◆ **WORK TO DO**
Reproduce the items verbatim, starting at the very first line and ending with the line that contains "Publications (258, 126)", with both of these included.
[Begin RECORDS SUPPLIED]
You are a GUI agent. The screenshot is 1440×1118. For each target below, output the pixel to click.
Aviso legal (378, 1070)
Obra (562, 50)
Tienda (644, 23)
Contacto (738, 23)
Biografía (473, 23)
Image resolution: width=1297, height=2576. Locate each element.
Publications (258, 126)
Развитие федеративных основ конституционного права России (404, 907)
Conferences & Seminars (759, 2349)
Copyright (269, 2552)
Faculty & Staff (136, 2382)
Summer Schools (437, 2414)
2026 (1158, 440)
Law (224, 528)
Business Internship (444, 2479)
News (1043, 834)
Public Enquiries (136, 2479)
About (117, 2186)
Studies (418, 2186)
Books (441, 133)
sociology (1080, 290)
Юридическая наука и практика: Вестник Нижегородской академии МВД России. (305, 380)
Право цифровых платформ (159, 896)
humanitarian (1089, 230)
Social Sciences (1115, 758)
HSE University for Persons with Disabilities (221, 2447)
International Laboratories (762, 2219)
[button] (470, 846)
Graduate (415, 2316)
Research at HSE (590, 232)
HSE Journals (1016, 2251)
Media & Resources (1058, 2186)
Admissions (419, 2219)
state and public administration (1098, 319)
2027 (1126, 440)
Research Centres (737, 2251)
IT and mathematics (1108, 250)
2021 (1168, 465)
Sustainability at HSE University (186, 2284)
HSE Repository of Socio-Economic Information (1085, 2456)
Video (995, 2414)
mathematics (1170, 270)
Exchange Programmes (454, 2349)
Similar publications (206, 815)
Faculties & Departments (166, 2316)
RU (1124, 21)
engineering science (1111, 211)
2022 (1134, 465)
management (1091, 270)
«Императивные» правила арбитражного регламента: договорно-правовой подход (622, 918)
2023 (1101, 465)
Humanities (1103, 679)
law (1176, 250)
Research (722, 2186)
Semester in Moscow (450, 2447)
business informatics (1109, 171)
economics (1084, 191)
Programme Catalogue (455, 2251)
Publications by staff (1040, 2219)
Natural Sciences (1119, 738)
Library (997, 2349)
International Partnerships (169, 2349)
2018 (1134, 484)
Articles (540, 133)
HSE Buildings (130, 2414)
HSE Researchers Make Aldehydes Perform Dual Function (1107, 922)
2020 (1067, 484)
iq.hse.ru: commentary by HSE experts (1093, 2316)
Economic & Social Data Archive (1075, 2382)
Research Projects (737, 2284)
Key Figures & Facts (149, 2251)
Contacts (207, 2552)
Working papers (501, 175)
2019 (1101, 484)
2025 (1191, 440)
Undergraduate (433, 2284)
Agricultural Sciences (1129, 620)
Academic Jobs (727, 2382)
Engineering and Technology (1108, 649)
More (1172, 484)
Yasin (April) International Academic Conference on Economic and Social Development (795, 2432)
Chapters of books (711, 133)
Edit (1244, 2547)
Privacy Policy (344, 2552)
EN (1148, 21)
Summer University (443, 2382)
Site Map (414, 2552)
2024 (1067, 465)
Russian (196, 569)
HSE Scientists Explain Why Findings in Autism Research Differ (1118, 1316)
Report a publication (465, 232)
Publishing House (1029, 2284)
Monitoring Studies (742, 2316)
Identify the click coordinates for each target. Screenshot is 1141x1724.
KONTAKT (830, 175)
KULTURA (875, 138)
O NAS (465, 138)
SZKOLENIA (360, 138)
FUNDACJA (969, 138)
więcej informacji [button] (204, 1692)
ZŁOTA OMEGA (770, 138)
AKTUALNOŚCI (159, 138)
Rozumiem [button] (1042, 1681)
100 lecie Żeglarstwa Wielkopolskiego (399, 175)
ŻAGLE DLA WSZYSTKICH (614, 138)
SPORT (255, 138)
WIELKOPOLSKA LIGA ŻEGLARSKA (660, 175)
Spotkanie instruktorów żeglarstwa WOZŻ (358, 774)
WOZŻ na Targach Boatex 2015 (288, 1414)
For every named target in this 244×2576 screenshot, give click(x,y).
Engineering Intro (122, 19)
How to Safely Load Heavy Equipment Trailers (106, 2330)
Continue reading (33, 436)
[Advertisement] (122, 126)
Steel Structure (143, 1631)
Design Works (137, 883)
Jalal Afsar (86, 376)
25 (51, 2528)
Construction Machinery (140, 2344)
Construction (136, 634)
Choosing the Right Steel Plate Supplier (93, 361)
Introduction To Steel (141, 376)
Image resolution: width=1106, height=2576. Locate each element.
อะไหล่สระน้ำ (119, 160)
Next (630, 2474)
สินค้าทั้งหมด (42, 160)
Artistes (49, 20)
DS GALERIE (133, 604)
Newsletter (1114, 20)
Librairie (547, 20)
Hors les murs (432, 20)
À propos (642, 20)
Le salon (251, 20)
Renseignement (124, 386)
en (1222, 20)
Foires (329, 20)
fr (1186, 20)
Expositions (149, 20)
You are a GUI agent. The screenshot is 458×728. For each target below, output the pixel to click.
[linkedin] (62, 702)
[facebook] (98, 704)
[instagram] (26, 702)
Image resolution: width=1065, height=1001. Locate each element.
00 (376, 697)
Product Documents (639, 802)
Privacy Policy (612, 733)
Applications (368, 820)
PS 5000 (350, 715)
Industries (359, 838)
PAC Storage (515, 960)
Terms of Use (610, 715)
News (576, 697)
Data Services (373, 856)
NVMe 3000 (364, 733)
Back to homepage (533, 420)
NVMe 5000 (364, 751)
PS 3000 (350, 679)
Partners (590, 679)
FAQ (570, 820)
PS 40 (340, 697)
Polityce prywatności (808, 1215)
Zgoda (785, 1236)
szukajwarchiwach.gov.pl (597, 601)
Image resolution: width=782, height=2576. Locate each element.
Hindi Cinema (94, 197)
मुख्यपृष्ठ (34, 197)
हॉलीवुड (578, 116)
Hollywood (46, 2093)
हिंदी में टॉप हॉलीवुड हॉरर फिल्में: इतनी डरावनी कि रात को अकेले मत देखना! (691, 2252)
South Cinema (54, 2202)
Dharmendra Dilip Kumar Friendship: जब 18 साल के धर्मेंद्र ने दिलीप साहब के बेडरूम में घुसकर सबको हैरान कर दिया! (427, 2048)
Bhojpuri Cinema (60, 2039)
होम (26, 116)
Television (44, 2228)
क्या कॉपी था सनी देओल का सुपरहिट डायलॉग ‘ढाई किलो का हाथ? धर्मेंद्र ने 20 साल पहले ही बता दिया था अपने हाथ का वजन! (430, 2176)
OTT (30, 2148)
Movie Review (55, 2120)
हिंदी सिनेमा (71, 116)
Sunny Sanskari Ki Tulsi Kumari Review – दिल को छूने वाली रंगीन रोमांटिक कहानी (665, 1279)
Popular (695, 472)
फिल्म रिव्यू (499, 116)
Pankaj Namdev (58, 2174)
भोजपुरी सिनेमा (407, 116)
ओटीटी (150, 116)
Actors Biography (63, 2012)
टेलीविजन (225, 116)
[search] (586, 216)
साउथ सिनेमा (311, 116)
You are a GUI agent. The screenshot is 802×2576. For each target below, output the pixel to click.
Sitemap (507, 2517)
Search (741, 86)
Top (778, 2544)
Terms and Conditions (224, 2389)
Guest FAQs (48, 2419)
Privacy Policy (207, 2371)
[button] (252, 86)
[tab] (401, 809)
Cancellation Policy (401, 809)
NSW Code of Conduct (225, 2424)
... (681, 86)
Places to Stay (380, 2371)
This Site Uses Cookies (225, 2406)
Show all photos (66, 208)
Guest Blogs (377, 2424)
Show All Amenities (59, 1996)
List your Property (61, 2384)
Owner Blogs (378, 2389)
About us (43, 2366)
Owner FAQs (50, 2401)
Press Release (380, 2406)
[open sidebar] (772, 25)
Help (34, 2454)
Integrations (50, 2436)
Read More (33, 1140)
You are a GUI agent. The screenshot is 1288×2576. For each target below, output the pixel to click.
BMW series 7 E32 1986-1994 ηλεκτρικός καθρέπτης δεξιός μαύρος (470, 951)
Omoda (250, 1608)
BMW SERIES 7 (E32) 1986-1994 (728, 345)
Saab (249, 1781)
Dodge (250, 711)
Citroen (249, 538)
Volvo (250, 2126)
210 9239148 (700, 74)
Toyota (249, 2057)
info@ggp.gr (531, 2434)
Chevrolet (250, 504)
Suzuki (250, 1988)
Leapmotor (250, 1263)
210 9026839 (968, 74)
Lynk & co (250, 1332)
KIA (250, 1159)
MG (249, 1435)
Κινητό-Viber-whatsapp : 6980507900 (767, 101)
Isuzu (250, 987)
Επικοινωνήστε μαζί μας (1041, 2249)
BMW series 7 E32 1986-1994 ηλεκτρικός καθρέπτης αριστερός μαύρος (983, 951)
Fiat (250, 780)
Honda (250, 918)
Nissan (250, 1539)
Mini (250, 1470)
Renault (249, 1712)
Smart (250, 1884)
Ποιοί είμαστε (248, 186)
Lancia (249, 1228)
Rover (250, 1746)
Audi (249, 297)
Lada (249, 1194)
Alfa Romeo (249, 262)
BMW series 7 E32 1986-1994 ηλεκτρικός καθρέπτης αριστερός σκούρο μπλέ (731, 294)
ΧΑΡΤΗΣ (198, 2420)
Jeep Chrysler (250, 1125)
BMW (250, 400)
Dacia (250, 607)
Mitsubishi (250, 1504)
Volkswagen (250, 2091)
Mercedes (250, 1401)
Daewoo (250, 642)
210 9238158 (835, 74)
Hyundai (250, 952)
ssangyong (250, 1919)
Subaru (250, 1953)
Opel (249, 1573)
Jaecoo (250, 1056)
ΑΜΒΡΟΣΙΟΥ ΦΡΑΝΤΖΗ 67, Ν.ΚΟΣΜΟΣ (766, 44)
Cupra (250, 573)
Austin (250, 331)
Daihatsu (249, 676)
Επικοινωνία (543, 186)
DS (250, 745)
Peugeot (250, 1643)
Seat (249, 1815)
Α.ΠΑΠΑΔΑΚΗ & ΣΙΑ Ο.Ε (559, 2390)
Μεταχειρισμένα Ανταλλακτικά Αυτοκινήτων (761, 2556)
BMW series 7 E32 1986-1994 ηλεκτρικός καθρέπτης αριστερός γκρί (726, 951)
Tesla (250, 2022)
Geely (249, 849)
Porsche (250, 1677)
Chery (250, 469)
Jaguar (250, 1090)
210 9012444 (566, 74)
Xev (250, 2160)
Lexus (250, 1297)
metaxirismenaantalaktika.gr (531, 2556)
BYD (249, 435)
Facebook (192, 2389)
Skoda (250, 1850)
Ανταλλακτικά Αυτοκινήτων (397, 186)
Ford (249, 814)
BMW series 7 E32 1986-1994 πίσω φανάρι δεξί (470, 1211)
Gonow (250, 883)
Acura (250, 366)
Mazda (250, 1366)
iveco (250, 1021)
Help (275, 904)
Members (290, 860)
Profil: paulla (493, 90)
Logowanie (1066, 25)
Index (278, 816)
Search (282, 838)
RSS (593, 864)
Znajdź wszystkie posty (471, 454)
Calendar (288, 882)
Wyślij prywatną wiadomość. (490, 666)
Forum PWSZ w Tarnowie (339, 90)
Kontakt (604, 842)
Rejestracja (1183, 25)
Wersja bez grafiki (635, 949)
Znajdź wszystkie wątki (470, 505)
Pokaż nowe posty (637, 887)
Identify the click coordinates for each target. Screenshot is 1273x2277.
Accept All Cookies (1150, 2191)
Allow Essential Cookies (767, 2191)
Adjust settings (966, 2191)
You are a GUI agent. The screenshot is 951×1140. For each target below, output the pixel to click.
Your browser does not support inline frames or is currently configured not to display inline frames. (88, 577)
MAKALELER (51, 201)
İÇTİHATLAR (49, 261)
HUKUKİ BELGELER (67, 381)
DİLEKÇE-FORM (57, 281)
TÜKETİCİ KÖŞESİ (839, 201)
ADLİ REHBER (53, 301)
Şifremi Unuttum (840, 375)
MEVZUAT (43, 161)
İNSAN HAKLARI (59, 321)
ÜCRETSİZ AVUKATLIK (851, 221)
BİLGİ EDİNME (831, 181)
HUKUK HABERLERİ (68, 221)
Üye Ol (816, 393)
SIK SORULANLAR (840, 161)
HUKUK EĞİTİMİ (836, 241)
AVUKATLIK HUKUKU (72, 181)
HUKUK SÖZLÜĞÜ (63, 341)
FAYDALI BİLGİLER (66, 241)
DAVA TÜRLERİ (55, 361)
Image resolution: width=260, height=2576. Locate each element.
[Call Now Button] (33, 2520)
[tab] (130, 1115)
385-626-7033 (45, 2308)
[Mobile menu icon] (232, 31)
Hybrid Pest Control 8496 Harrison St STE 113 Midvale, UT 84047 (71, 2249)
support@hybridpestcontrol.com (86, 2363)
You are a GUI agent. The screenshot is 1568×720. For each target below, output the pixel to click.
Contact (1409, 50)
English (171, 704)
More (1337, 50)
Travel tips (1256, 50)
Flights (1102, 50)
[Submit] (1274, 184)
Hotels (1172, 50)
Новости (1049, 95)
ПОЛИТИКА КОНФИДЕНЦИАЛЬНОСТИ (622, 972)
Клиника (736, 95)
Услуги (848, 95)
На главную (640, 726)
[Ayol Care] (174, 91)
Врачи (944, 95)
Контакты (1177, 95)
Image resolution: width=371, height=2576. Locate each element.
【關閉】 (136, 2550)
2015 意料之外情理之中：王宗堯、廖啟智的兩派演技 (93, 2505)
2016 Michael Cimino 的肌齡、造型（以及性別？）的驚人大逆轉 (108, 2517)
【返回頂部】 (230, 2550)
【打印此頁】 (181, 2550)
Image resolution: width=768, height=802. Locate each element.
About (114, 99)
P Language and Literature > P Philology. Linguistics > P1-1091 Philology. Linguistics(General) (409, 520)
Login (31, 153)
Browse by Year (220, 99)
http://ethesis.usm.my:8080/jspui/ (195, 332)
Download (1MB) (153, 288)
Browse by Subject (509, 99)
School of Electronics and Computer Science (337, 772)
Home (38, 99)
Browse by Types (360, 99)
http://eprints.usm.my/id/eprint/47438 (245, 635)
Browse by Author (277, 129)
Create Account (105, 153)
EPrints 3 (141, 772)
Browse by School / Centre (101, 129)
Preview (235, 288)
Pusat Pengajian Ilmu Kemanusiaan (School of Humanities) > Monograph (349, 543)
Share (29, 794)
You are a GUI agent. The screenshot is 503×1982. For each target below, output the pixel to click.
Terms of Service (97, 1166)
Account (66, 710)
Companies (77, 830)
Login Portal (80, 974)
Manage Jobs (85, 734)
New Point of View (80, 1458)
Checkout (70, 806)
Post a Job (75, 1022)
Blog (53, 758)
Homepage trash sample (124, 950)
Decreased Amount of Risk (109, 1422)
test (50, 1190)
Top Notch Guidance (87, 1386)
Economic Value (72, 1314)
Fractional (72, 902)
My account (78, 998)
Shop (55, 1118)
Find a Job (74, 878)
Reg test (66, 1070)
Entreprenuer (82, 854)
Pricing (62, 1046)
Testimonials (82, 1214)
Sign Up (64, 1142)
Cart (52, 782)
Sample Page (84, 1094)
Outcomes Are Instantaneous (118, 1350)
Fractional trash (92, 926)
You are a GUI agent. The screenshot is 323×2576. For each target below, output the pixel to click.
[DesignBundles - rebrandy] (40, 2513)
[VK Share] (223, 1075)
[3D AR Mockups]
[End RECORDS SUPPLIED]
◆ **CORRECT RESULT**
You are a GUI agent. The screenshot is 1440×1118. For each target below, output the pixel to click.
Aviso legal (378, 1070)
Obra (562, 50)
Tienda (644, 23)
Contacto (738, 23)
Biografía (473, 23)
Image resolution: width=1297, height=2576. Locate each element.
Publications (258, 126)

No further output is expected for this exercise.